Saturday, February 27, 2010
The more things change...
The thing is, he's been a little, um, out of sorts? Lots of crying, screaming and protesting (not the most we've ever seen, but more than our new normal). And it comes out of nowhere, and I don't know why. I think that's it. As frustrated as I am with hearing the noise, I am more frustrated from racking my brain to understand the cause. That's the worst thing about a non-verbal six year old. Sam can make his basic wants and needs known (food, drink, bathroom, TV, car ride, movie, car ride for food), but not so much his feelings. That is, I clearly understand that he feels agitated, but he can't tell me why. It's been like this since we've been back from VT. I know that he's doing more in school, that he's tired from early wake-ups, and that his teeth hurt (both front teeth are loose), but since he can't talk with me (notice I didn't say communicate) it is hard to connect or soothe on that level. Which is normal in a baby or toddler, but not a smart, complicated 6 year old. And that makes me feel sad. Because I can't fix it. And it reminds me of my limits as his parent. I can read him pretty well, but I can't read his mind. I can only guess where he's coming from.
Friday, February 26, 2010
Neglect
Plus, there were the hamentashen my Mom sent (Triangle shortbread cookies with a filling oin the middle for the Jewish holiday of Purim. THREE BOXES of I don't know, six or eight. Because one box wouldn't have been enough. You have to have different kinds-choices. Raspberry, apricot, chocolate dipped. My favorite are the gluten-free hamentashen. A box of four, individually wrapped. Now we have done a gluten-free diet with Sam in the past, and have considered doing it again at some point. But my Mom is the most thoughtful person on the planet. If there is the possibility that Sam is doing a gluten-free diet, she wants to make sure he still gets to eat some hamentashen. Not that the kids even have a clue that we have been demolishing the cookies on our own after they go to bed. Actually, I had three for breakfast. If you eat things first thing, before you start the day, it doesn't count. Scientific fact. Also, I have no willpower, so I either have to give them away/throw them away, or EAT THEM UNTIL THEY ARE GONE. Since these are too good to give away or throw in the garbage, I am forced to eat them ALL. With M's help on the chocolate ones. Fortunately, they are small. And I am not eating the Gluten-Free ones. I have standards, folks.
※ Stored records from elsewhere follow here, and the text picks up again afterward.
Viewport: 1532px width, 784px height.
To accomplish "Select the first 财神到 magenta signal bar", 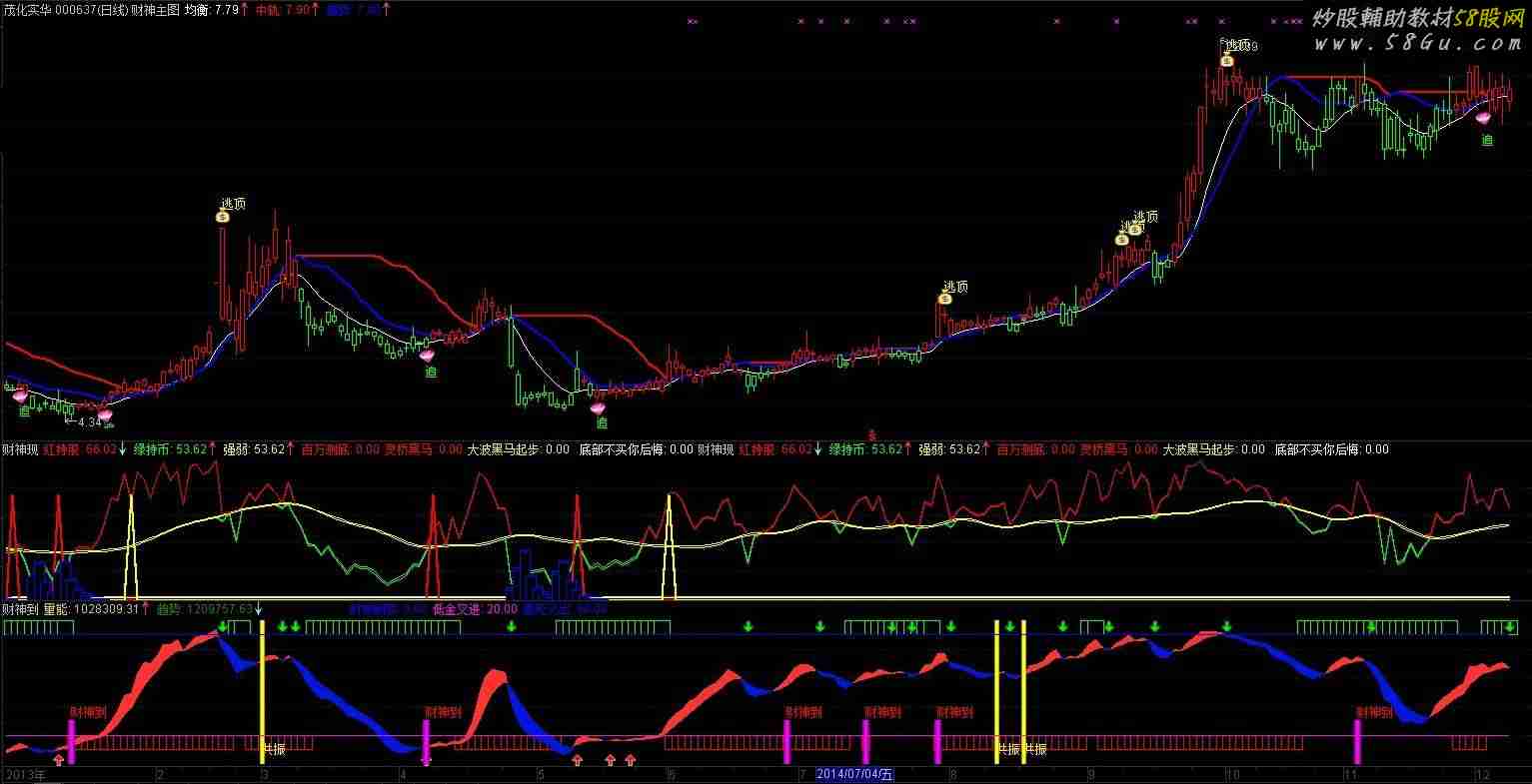I will click(x=71, y=741).
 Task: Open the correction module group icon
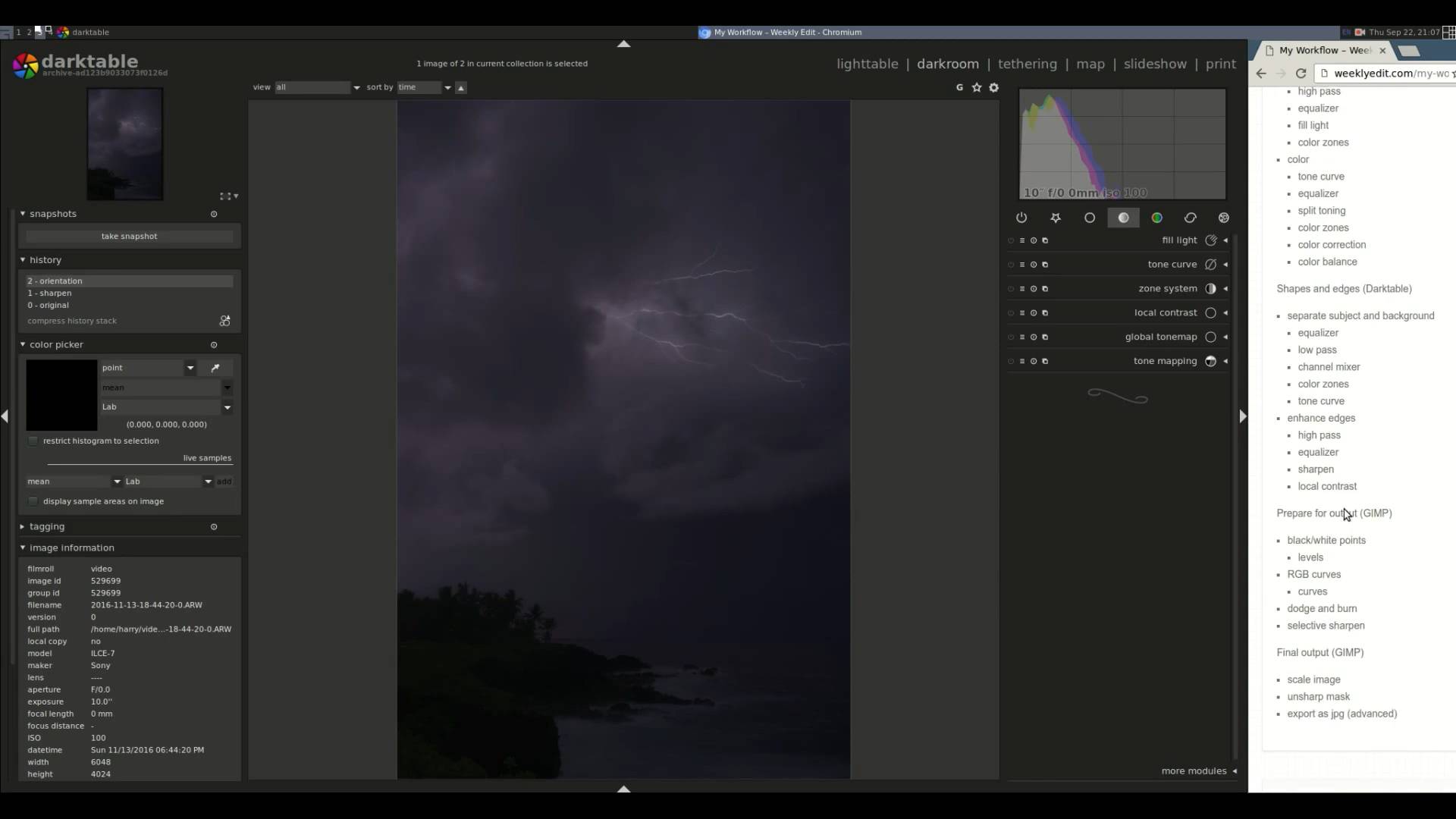point(1190,218)
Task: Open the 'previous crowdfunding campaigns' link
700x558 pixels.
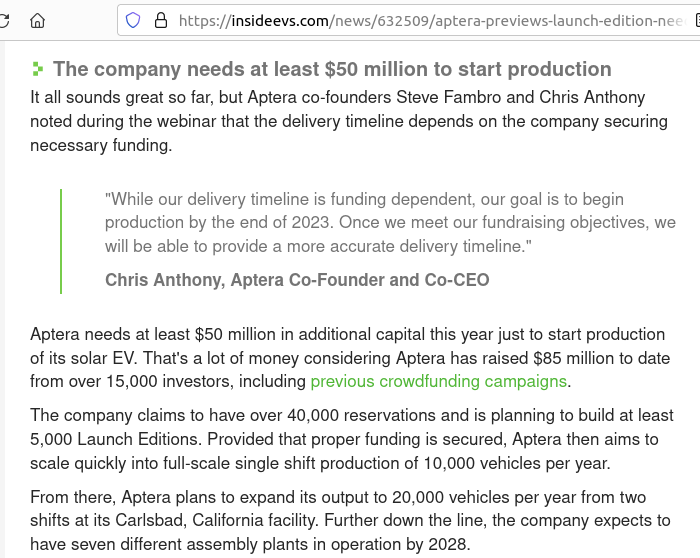Action: point(438,381)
Kids are doing well. Actually, The Little Person has been extremely WHINY. I volunteered in his preschool class yesterday, and as he clung to me and whined they said,
"You know he's not normally like this, right?"
AND
"Please send the other [The Little Person] tomorrow."
Oy. That one is killing me. He doesn't do that when M volunteers, as I pointed out to him. We had a great conversation the other day about what makes us "frustrated." I shared that being tired and hungry makes me frustrated, and maybe we could try to get him a snack or a rest when he feels frustrated. Frustrated, low blood-sugar, hypoglycemic, whatever. He also shared that he is scared of jumping off the platform at swimming, which we knew, but it was still good to hear him voice his concern. And when I told him after school yesterday that it makes me happy to see him play with his friends at school, since I get to play with him all the time, and that it worries me when he gets so upset, he told me,
"I worry about you too Mom."
Double Oy. Sam has been great, other than getting up with the birds. He and I have been doing computer work, and it's fun to see his progress already, even after a few weeks. He occasionally squeals when I push him to hard or change the routine (overachiever mom, if he's doing well, why not do MORE?), but he seems to tolerate my indiscretions. VERY loving and cuddly. Seems to need the love actually. He tried to turn everything off and go to bed before seven the other night, but we were firm. It does crack me up when he just decides it's time to call it a night and starts the bedtime routine on his own. But, FORTY-FIVE MINUTES EARLY...I don't think so. So we employ tactics such as making it The Little Person's job to keep him awake (which he loves), forcing him to watch television with us, and encouraging him to swing (there's a swing in the doorway to his room).
For the past week he's been making us read The Magic Dreidels. Every night. The thing is, he picks it and then rushes impatiently through the pages, not even letting us finish reading. Not that that is always a bad thing. Sometimes it makes it go faster...
Today Sam has a home visit. It will be our last one for the next six weeks while he does a series of speech therapy sessions at Children's Hospital (his teacher will be participating, as will his parents). Hopefully this will help us all to use the technology we have available to help him communicate and do his best work.
We are re-motivated to finish up some house projects, like the basement and pantry, which entails a trip to the unfinished wood store in town. Till tomorrow (or soon after?)...
Tuesday, February 23, 2010
Friday, February 19, 2010
Four Kids and Counting
Great day. Went out to lunch. Kids tolerated the Brewery very well. Babysitter Extraordinaire and M took the kids snowmobiling and sledding. I went for a ski and a poke into town. Lovely Neighbors arrived tonight, so we have a full house. Two more days of fun before we go home. Maxing and Relaxing.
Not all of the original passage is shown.